Ia membuka mata perlahan. Bayangan berdiri tegak, menatapnya. Bibir bergerak, tapi tak bersuara. Energi yang dipancarkan terasa menembus kulit, menembus jiwa. Qi dalam tubuhnya bergetar mengikuti ritme baru yang asing.
“Siapa… kau?” bisiknya, nyaris tersedak oleh hawa dingin dan ketegangan. Bayangan tetap tersenyum, menatapnya, menantang. Penasaran bercampur takut, tubuhnya bergetar halus. Ia menurunkan badan lebih dalam ke batu, mencoba memusatkan energi jiwa.
Hun–Po Refinement mengajarkannya menerima fragmentasi jiwa. Tapi bayangan ini terasa asing. Meski lahir dari dirinya sendiri, ada sesuatu di luar kendali. Setiap gerak bayangan menimbulkan rasa penasaran dan ancaman sekaligus. Shen Wuyan merasakan denyut qi menuntunnya lebih dalam ke kesadaran diri, ke potongan-potongan jiwa yang belum tersatukan.
Kabut semakin tebal.
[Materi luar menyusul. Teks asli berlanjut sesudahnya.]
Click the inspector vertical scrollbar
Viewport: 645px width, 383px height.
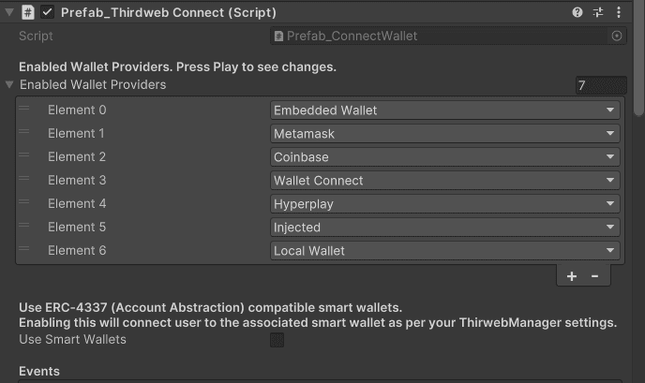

Angin menusuk lebih keras. Bayangan bergerak sedikit, tetap menatap, mengirim getaran energi samar tapi kuat. Shen Wuyan menarik napas dalam, mencoba menyatukan diri dengan dunia, mengalirkan qi dari bumi melalui tubuh. Hun–Po Refinement memaksanya menghadapi bayangan bukan dengan kekuatan, tapi dengan kesadaran penuh. Perlahan, ketegangan di tubuhnya mereda, mengalir selaras dengan getaran bayangan.
Bayangan mencondongkan tubuh lebih dekat, tersenyum lebih lebar. Tanpa gerak tangan atau kaki, ia melayang beberapa sentimeter di atas batu. Shen Wuyan menelan ludah, jantungnya berdetak lebih cepat. Ini bukan pantulan biasa. Ini sesuatu yang hidup, menunggu. Rasa takut hanyalah permukaan rahasia yang lebih dalam.
Shen Wuyan menutup mata untuk ketiga kalinya. Ia mencoba menyatukan fragmentasi energi dalam diri. Ia merasakan bayangan memasuki aliran Hun–Po Refinement yang baru ia bentuk, menyatu tanpa campur tangan, seolah bagian dari dirinya sendiri yang menunggu untuk dikenali. Ketegangan berpadu rasa penasaran. Ia sadar: bayangan ini adalah cermin dari dirinya yang belum dipahami.
Ia membuka mata, bayangan masih berdiri lebih dekat, senyum melengkung misterius. Energi yang keluar darinya lembut tapi menekan. Shen Wuyan merasakan hawa gelap yang belum pernah ia rasakan, tapi anehnya, ketakutan dan ketertarikan bercampur.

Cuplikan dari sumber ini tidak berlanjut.